Shrey Bhargava called out Xiaxue publicly for condemning the “cancel culture” that has befallen her. He felt it was ironically what she built her career on.
On Friday (24 Jul), Mr Bhargava said on Facebook that Xiaxue, whose real name is Wendy Cheng, tried to cancel him when he talked about casual racism at the movie “Ah Boys to Men” audition in 2017.
Cancel culture is the ending of support for public figures in response to their objectionable behavior or opinions. This can include boycotts or refusal to promote their work.
Mr Bhargava is an actor who is currently studying dramatic arts at the University of Southern California.
“She dug out old clips of me doing stand up back in school and old work of me doing accents, (took) it all out of context to call me a hypocrite.”
The post in question is “Shrey Bhargava’s newly demised acting career” written by Xiaxue on Facebook on 29 May 2017.
When Mr Bhargava bemoaned the direction of the casting directors to put on a thick Indian accent and “make it funny”, Xiaxue compiled his past works where he donned not only different types of Indian accents, but accents of other races.
She elaborated on why his exposé was therefore hypocritical and self-victimising.
“Was that not an attempt to cancel me even before I started?” asked Mr Bhargava regarding her actions three years ago.
The controversy surrounding Xiaxue that made the influencer cancel “toxic cancel culture”
Raeesah Khan’s past tweets on rich Chinese and Christian church leaders caused a stir during the Geneal Election campaign.

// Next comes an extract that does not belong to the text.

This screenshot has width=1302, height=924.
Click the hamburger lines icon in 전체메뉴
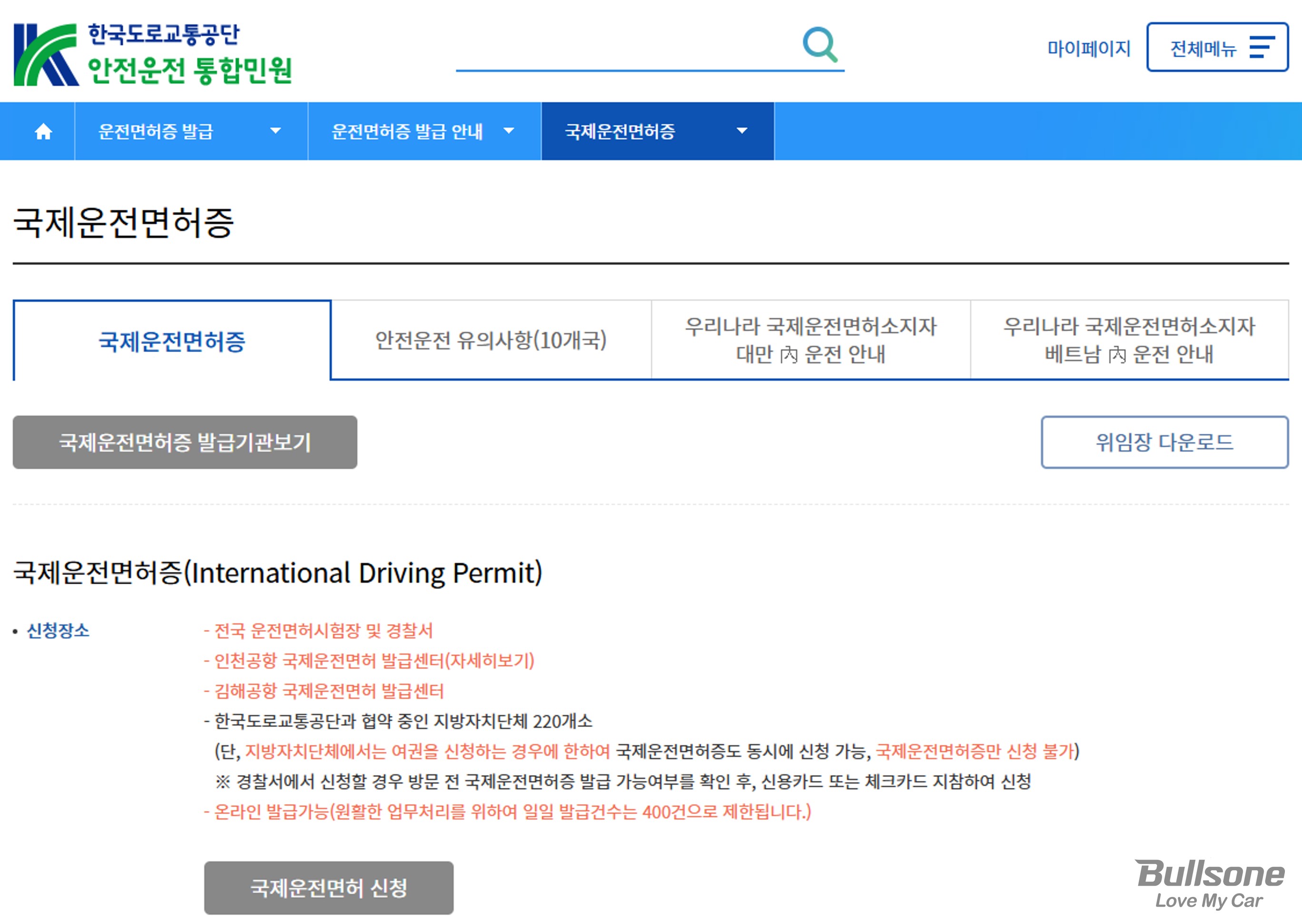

Ms Khan, who is from the Workers’ Party, is elected Member of Parliament for Sengkang constituency.
In response to Ms Khan’s tweets in question, Xiaxue said on Instagram on 5 and 6 July that the “radical feminist/leftist” was stirring up “racist sentiments”.
She added that Singapore does not need the “poison” from election candidates “infecting the nation’s politics”.
In retaliation to the post, a police report was filed against Xiaxue on 6 July over her now-deleted past tweets that were “offensive and racist”.
When Xiaxue started receiving backlash over her post, brands such as Clicknetwork and Fresh ended their partnership with her.
She clapped back on 8 July saying the haters are part of a “toxic cancel culture” and they are not “going to bully (her) into silence, or force (her) to be a hypocritical woke sheep who echoes the same tired sanctimonious virtue-signaling crap every other person on social media is repeating ad nauseam”.
“It’s like all of you are infected by the same mind virus,” she continued.
On Tuesday (22 Jul), she offered five free instagram ads for brands who are willing to stand up against this cancel culture.
The gripe Shrey Bhargava has with Xiaxue’s anti-cancel-culture stance
Mr Bhargava questioned her hypocrisy and double standards in chastising this culture while weaponising it against him back then.
“Did it not matter then? Or maybe it’s easier to feel okay ‘cancelling’ minorities who raise their voice.”
He also challenged the context that cancelling perhaps only mattered when someone is “visible”.
“Maybe it’s easier to feel okay (cancelling) when it’s not someone (whom) you think matters,” he said.
Mr Bhargava went on to express his displeasure that “so many of us can choose the side of discrimination and hate” by defending Xiaxue “from the onslaught of public moral outrage in reaction to years of her xenophobic, transphobic, islamophobic and fatphobic comments”.
He ends off by saying he is “really tired of all this” cancelling and ultimately hopes that society moves beyond such lowly discourse towards a culture of respect.
“Why not extrapolate to consider (whether) we could actually build a more civil society where a culture of respect and love is encouraged? It’s basic human decency to simply love and respect one another.”
TOC has reached out to both parties for comments on Friday (24 Jul).
Update on Tuesday (28 Jul): Both did not respond to enquires.